Why? Because it’s showing it’s possible.
It shows that it’s OK to not know, to fuck up, to not have it all right now.
To feel secure enough that if I follow my own inner guidance, my intuition, my curiosity, then it WILL get me to where I want to be.

By standing up now and saying “Hey! I’m doing things my way, you wanna come along for the ride and live your life your way?” We get to share in this journey.

We get to write our own rule books.
Play our own games.
We get to learn and grow together.

And that’s far more enjoyable and impactful than trying to go this whole crazy life in a Me vs The Rest of The World mentality.

I’m not here to “fight the system” or “buck tradition”
They’re all bullshit made up ideas anyway… tradition only goes back as far as we remember (They’re referred to as “the good ol’ days”) and the “system” was never designed with personal joy and fulfilment in mind, far from it.
I don’t wanna “fight them”, I’m just gonna straight up ignore that they even fucking exist!

I’m not buying into the bullshit.
I don’t wanna.
I don’t care.
You wanna? Cool. You do you.
That shit’s not for me.

If you think the key to a happy and successful life is a job with a steady pay check, that allows you just over enough, with a few weeks breaks per year, at someone else’s say so, then go ahead, take that, live that.

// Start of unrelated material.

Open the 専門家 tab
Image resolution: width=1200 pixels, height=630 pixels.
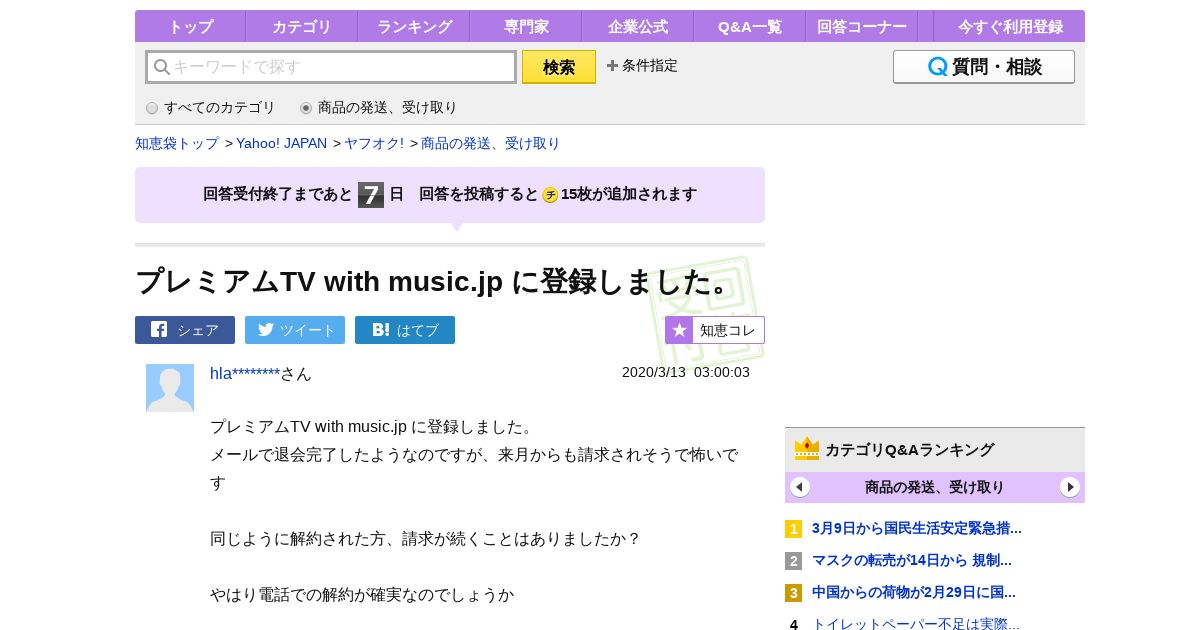coord(526,27)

Feel safe in that.
(It’s ok, it doesn’t matter that they can stop your pay check at any time with a few weeks notice due to “downsizing” or whatever)

I’m not into that.

I don’t want to live on someone else’s schedule.
I don’t wanna get to 2:30pm and want to nap, but have to “push through”
I don’t want to have to apologise for my children being ill and needing their mum.
I don’t want to have to answer to some man (it’s typically a man) as to why I need the time off for family related issues.
I don’t want to wait for a permission slip for time off to take my kids to the park, or the beach when the weather might be nice.
I don’t want to apologise to my kids for not being able to make it to their thing because I have to work.

I don’t want to.
And I won’t.

I will not sacrifice any moment of my life in order to “make a living”
I won’t. It’s not in me.

I will not ask permission to spend my life how I please.
I won’t. It’s not in me.

I will not wait until I am done in life to decide whether or not it was worth it.
I won’t. It’s not in me.

I will not put the needs and opinions of others above the needs of my own to my own detriment.
I won’t. It’s not in me.

I will not wait to share the “end result” before I’m finished.
I won’t. It’s not in me.

And it makes no sense to. It serves no one.

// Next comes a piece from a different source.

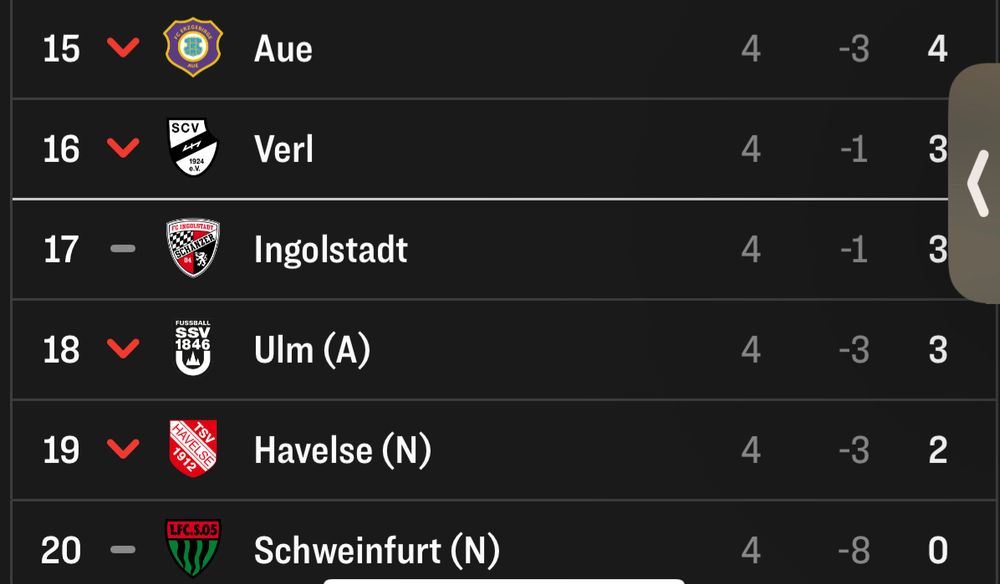
Task: Click red down arrow beside Havelse
Action: tap(123, 449)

Life is not one final destination.
It is a journey. One with lots of steps, and milestones along the way. Some bigger, some smaller, some that go beyond our wildest expectations, and some that don’t even come close.

And that right there, is why I know I will always be wildly more successful than most.

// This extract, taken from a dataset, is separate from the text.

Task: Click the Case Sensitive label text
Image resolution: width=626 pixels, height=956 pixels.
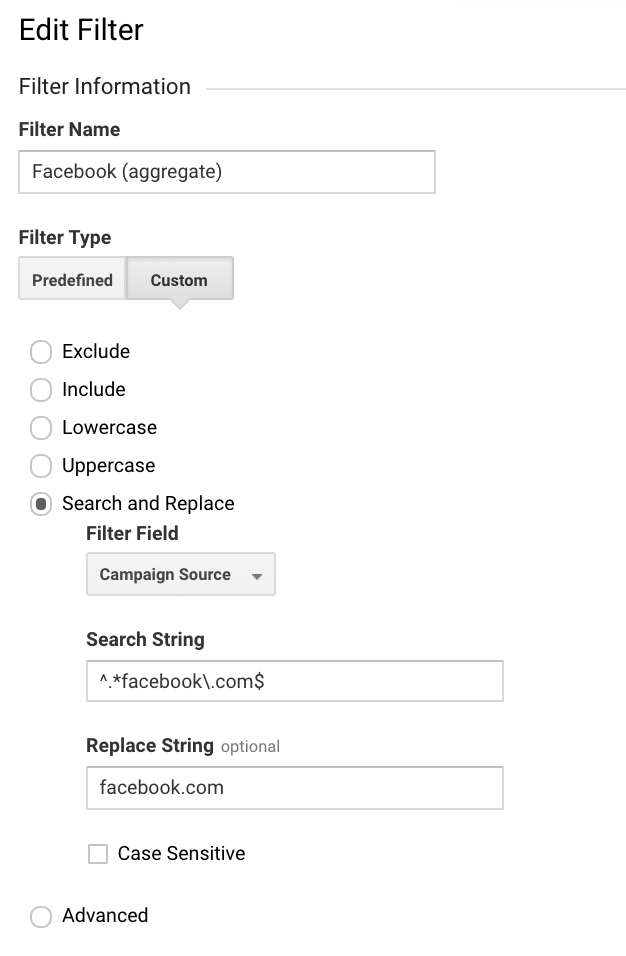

The saddest part of most peoples existence is the end. The reflections, and the “I wish I had…” that we hear so much about.

I’m not here for that.

I wanna get to the end, lay down exhausted going “did you see that? That was AWESOME!” I want to get to the end of my life and I want to be able to wish I could do it all over again because it was so great! Not because I’m riddled with regrets.
I know I only have one life. One that I’ve barely even started. And I know that the only way to replicate it is to share my way with others, to inspire them to live their wildest ride… that way my life gets to be truly fulfilled.

And that right there, is how I know I will get to be more successful than most people will ever be.

I just want a lot more people to come along on that ride with me.

Are you game?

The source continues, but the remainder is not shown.